Directing incarcerated people to make masks that they are largely unable to use exemplifies the California Department of Corrections’ refusal to take the pandemic crisis seriously. It also reveals a stunning willingness to exploit imprisoned people’s labor while not supporting their lives. Incarcerated people report working 12 hours per day, seven days a week to make the masks. CALPIA pays incarcerated workers between 35 cents and $1 per hour, sustaining a slave labor market that is particularly vulnerable to exploitation in crises such as COVID-19. This development mirrors reports from New York that incarcerated people were forced to produce hand sanitizer for the safety of others without being able to use it for their own safety.

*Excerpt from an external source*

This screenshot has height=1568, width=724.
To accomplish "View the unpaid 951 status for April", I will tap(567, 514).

“It is unimaginable torture to require people to make masks to save lives around the world for pennies only to realize that you are not afforded the dignity of having and possessing a lifesaving mask. It shows an alarming lack of humanity,” said April Grayson, the Statewide Coordinator of Sister Warriors Freedom Coalition.

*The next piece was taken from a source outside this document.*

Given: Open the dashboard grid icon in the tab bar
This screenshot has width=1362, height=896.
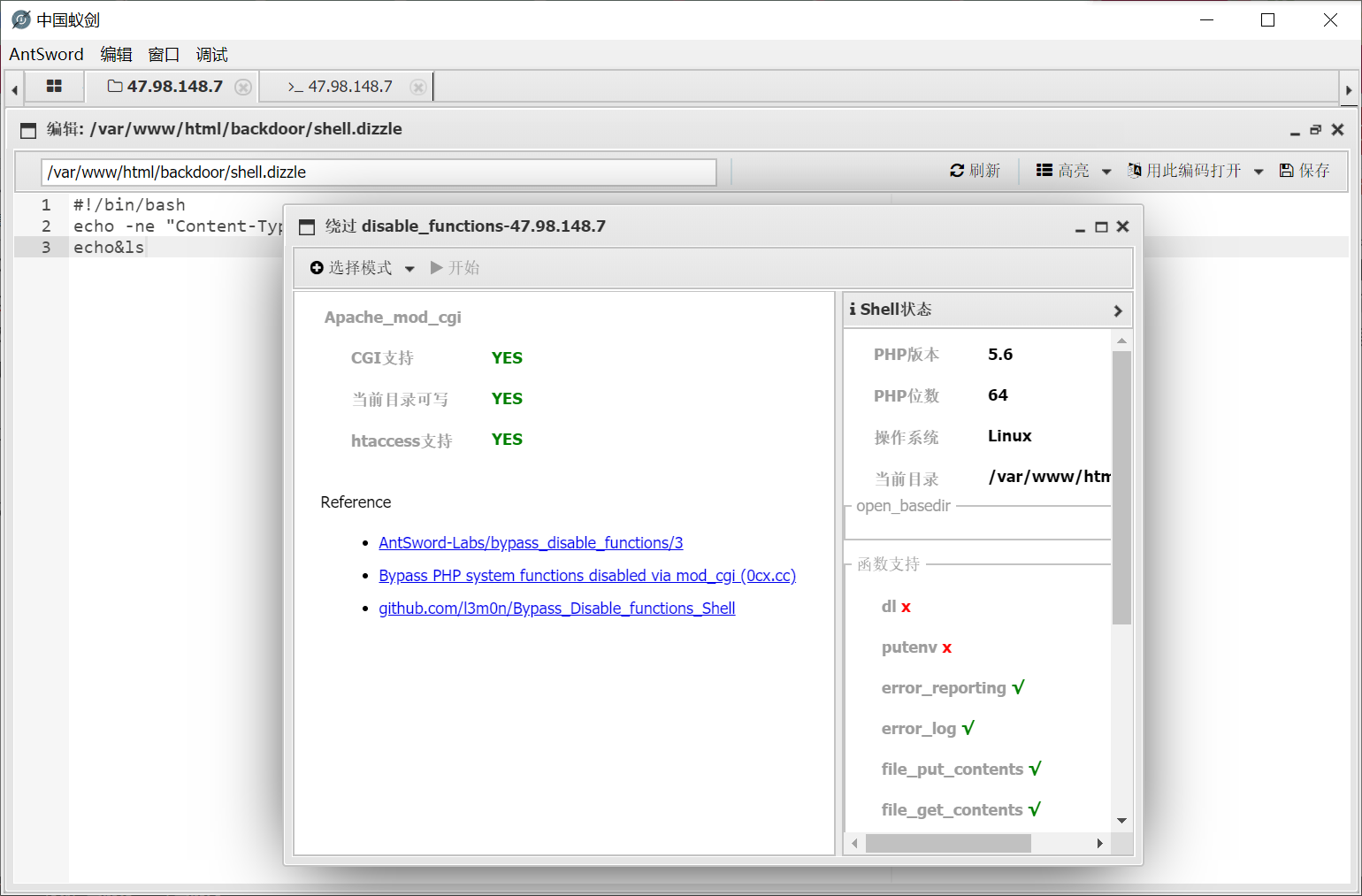Looking at the screenshot, I should 54,86.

Advocates have received offers from businesses and churches willing to provide hundreds of masks for incarcerated people, but as Kelly Savage of the California Coalition for Women Prisoners stated, “The corrections department has neglected to adequately increase prevention measures not because of lack of resources, but because of lack of will. They simply see incarcerated people as disposable. People are used as laborers when needed for others’ safety or profit, and disposed of when they become sick.”

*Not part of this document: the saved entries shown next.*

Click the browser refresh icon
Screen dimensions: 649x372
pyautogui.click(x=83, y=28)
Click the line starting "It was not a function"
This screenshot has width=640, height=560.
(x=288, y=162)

People in California’s prisons, their families, and advocates have been pleading with Governor Gavin Newsom and the California Department of Corrections for weeks to immediately release vulnerable people and improve safety and health conditions to avoid a deadly public health crisis. Yet, despite a rapidly rising rate of COVID-19 cases emerging from prison staff infections, Gov. Newsom has failed to take action. Incarcerated people continue to report overcrowding, lack of urgent healthcare, lack of cleaning and disinfectant supplies, and lack of access to communication with loved ones.